#### [Exercise requirements]
Filter the records below for the word "height". Keep each line that has it.

#### [Excerpted data]
_____
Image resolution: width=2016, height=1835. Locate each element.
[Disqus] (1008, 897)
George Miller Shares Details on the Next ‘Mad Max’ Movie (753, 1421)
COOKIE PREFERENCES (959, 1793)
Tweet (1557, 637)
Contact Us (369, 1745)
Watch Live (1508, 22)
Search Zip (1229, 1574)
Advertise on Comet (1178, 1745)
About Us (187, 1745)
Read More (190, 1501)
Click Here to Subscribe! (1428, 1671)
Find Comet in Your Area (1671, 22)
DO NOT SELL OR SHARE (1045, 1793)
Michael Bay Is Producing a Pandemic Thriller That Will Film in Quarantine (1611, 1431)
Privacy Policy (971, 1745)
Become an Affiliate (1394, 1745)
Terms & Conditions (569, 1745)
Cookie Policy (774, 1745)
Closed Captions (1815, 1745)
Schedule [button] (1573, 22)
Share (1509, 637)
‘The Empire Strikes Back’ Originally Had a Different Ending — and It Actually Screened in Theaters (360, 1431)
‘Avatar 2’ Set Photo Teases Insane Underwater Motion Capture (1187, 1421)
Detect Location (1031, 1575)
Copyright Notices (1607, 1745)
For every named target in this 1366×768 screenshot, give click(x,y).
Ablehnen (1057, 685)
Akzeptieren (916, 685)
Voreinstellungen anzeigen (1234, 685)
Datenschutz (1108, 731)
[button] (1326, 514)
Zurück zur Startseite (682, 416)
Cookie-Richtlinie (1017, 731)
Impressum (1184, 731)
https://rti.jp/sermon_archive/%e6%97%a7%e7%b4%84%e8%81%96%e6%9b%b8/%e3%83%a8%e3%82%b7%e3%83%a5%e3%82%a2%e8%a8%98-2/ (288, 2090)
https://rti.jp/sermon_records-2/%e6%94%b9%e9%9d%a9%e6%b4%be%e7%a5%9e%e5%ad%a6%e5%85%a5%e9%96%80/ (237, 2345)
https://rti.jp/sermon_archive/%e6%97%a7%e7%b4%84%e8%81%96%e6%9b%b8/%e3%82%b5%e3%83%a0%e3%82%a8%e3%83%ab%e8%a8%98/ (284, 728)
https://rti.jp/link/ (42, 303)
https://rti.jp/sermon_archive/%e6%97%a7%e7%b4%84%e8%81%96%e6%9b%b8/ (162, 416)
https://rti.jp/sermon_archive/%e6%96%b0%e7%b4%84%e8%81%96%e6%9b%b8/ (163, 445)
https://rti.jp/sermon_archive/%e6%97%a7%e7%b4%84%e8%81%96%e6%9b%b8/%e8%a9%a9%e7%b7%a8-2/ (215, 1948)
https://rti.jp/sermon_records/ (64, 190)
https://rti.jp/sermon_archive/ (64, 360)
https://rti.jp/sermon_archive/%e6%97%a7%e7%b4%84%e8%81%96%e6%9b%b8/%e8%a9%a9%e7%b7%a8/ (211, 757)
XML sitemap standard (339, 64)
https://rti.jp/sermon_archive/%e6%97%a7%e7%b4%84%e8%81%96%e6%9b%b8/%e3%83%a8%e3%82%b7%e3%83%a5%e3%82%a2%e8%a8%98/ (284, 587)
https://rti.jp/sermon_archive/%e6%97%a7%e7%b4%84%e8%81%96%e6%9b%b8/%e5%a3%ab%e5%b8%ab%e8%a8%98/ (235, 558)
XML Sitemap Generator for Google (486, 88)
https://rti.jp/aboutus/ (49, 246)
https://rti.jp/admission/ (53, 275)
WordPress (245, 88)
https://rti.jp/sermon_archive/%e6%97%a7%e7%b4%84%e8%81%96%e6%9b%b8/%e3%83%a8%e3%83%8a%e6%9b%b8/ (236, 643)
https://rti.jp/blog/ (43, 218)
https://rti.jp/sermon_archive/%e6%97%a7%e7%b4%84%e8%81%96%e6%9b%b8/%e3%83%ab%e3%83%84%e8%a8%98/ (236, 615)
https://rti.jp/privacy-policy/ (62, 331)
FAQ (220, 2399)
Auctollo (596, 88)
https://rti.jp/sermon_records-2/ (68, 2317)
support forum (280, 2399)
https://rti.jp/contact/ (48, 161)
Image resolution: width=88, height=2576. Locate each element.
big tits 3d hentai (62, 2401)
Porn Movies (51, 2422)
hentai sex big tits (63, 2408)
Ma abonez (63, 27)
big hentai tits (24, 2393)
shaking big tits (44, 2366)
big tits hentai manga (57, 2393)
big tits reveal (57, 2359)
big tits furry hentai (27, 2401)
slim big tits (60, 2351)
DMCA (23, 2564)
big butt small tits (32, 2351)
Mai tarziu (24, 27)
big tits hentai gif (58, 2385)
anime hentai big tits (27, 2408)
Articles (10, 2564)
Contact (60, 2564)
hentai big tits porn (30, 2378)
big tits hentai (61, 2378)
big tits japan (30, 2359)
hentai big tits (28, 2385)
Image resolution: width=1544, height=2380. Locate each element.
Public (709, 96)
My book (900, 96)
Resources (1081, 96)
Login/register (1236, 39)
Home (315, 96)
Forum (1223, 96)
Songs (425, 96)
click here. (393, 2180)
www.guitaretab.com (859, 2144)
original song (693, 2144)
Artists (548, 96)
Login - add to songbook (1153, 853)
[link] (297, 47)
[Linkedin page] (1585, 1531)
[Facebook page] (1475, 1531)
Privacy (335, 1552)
_____
#### [Your solution]
Image resolution: width=2016, height=1835. Locate each element.
Image resolution: width=88, height=2576. Locate each element.
Image resolution: width=1544, height=2380. Locate each element.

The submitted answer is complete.